Data for the task ->
---+---

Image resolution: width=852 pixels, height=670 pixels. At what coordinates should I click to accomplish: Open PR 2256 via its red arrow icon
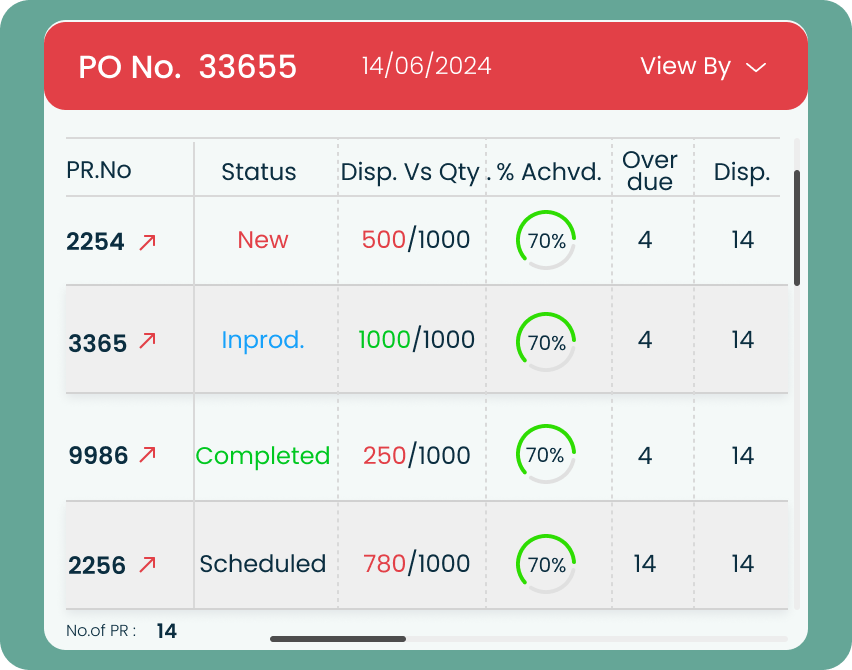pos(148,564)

---+---

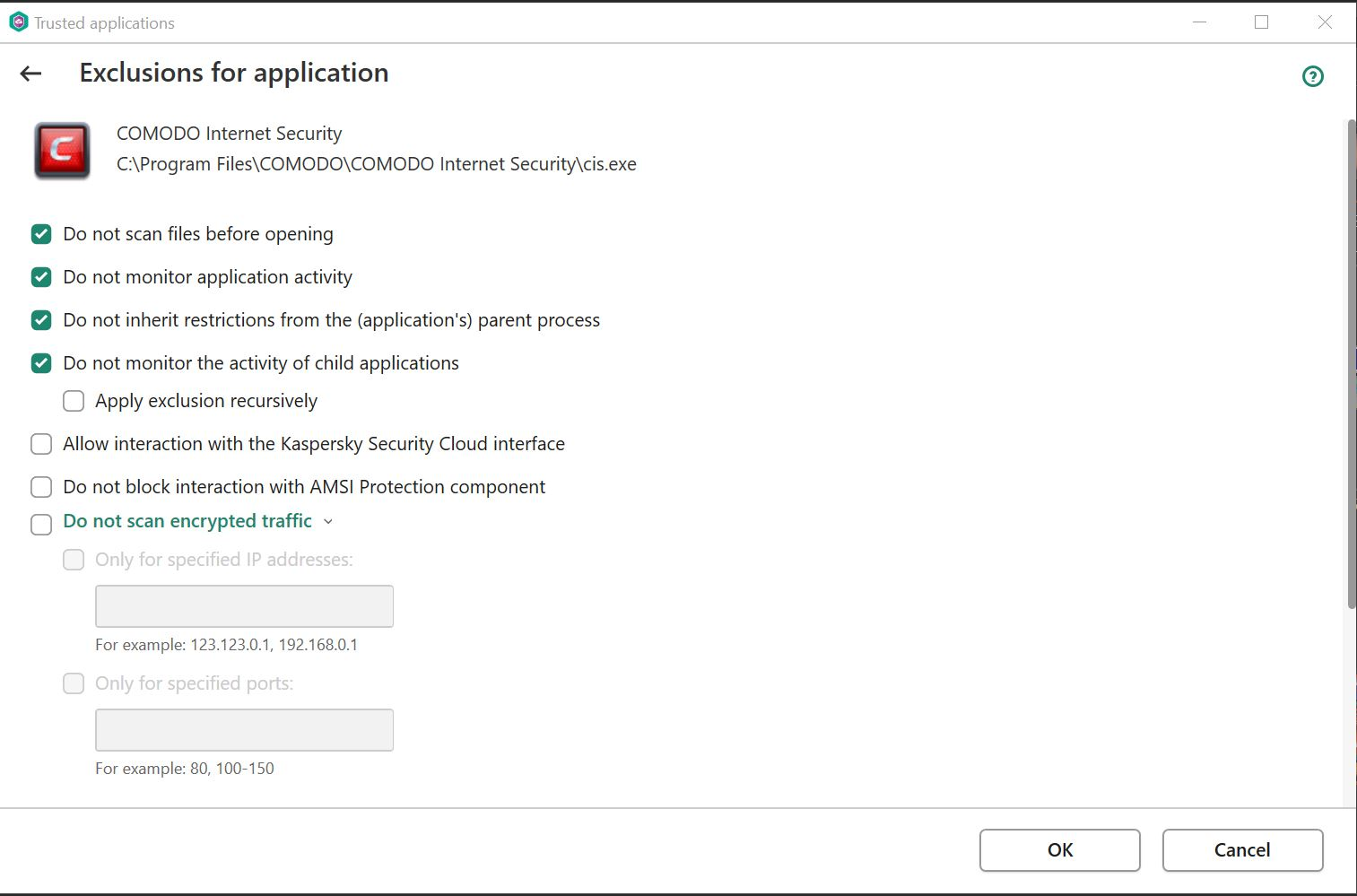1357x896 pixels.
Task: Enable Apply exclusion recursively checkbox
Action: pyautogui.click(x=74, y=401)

---+---

Exercise goal ->
Copy the records word for word, from the line that contains "Image resolution: width=852" through the line that contains "pos(148,564)", including both of those lines. Leave the pictures out of your answer.

Exercise answer ->
Image resolution: width=852 pixels, height=670 pixels. At what coordinates should I click to accomplish: Open PR 2256 via its red arrow icon
pos(148,564)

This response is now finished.